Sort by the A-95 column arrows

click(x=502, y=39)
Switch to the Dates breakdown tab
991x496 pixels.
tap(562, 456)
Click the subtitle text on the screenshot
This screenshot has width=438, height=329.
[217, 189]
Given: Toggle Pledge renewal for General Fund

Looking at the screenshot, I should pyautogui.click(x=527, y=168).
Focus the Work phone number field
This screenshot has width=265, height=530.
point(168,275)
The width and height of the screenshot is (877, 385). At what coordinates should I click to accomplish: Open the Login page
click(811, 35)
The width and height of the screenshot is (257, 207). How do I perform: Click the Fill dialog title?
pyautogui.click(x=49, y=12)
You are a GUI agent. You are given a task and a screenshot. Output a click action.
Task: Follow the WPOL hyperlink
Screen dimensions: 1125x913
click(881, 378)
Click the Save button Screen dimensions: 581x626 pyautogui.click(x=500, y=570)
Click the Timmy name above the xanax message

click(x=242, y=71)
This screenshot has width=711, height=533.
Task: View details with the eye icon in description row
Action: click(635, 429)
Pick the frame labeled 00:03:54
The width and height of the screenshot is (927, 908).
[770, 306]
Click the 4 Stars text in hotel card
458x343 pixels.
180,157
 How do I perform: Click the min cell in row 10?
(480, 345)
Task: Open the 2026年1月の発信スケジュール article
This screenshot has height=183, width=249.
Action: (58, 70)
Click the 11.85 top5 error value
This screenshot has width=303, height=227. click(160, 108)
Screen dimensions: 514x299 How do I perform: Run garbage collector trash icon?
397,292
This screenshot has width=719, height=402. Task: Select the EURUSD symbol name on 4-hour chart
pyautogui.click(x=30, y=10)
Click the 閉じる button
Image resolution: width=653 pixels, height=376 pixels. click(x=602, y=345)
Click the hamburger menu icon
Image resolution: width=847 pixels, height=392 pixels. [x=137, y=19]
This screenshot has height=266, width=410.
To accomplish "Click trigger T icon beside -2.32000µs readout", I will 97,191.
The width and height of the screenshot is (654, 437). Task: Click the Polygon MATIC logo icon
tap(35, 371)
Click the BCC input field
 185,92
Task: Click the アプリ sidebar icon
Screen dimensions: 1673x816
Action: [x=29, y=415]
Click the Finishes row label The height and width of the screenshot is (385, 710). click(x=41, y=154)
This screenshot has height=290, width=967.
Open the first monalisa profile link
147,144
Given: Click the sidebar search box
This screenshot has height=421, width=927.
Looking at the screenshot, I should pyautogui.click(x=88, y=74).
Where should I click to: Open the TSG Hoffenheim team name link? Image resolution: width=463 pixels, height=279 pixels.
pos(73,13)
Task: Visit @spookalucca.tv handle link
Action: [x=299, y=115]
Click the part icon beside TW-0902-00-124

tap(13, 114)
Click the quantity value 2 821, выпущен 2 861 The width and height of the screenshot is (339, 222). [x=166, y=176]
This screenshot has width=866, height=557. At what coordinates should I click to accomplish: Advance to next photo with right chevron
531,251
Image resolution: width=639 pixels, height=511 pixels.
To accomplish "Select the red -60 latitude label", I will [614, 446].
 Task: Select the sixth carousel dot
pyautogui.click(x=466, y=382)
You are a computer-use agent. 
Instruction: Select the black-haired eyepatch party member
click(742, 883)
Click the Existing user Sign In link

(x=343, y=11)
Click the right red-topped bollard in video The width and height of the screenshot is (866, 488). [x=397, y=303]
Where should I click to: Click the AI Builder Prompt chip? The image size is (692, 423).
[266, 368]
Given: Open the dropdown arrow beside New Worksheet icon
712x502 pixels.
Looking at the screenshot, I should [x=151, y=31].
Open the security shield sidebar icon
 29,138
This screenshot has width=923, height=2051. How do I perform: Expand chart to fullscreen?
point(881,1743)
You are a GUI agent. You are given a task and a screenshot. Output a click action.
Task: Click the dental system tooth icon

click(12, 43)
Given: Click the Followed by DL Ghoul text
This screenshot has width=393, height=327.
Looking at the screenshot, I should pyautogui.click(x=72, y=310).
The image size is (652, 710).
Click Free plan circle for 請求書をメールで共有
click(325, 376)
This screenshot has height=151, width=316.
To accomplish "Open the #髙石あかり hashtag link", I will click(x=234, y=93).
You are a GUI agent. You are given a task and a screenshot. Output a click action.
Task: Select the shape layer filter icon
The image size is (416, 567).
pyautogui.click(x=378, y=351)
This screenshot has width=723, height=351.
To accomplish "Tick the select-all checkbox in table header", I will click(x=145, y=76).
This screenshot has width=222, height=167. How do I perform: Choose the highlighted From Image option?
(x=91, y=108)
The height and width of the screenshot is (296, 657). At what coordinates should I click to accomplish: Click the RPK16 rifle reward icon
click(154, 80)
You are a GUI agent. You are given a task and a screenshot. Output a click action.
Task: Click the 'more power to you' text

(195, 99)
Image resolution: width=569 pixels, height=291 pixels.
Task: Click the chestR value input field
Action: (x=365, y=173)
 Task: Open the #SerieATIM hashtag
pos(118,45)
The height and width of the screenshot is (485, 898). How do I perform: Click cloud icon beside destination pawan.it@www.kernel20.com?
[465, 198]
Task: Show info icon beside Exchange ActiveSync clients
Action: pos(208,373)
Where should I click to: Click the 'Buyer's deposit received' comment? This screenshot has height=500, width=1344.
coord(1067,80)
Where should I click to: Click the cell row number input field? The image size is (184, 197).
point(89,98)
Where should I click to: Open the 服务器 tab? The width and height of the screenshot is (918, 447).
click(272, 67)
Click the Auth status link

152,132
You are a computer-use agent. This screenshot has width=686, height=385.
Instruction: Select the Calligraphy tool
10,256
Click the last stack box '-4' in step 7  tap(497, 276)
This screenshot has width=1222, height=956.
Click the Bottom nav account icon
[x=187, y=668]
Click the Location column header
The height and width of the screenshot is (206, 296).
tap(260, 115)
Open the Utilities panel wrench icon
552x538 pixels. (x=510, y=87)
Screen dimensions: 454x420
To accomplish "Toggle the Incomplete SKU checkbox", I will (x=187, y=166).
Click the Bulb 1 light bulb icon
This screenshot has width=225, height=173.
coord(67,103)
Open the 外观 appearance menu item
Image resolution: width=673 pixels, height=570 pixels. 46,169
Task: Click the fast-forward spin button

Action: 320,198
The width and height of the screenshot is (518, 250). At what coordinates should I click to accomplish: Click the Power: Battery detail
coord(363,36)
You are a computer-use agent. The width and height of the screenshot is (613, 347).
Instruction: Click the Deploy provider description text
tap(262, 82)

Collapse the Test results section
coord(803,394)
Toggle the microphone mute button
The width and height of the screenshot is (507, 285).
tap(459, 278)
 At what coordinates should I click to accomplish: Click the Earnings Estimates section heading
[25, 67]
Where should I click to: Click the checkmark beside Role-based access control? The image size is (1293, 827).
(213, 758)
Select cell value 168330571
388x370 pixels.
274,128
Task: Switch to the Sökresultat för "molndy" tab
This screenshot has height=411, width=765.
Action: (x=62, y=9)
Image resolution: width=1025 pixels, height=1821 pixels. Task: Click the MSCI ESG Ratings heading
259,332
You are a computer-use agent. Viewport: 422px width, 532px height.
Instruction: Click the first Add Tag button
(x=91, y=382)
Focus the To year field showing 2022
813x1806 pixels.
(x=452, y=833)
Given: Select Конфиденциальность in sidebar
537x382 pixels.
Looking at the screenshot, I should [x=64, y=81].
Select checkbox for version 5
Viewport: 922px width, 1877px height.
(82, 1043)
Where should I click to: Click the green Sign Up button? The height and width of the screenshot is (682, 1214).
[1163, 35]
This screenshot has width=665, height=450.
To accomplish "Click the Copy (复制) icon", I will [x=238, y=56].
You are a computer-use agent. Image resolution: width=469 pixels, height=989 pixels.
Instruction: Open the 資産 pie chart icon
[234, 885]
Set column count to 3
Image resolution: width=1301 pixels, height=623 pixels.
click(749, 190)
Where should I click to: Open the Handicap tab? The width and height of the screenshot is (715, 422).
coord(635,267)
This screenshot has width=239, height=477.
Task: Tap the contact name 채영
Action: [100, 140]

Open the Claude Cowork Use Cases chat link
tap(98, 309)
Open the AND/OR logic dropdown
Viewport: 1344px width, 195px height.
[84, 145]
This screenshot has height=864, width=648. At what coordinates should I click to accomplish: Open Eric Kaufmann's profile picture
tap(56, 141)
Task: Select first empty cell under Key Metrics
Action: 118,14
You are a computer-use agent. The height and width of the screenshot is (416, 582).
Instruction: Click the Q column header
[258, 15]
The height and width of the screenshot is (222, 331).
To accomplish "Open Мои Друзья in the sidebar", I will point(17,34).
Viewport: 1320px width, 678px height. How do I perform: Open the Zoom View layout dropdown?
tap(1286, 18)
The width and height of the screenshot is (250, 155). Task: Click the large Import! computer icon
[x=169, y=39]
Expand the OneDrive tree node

_TASK TO COMPLETE:_
Each line above that contains the word "checkbox" must be copied.

_REPLY TO THE TASK:_
To accomplish "Tick the select-all checkbox in table header", I will click(x=145, y=76).
To accomplish "Toggle the Incomplete SKU checkbox", I will (x=187, y=166).
Select checkbox for version 5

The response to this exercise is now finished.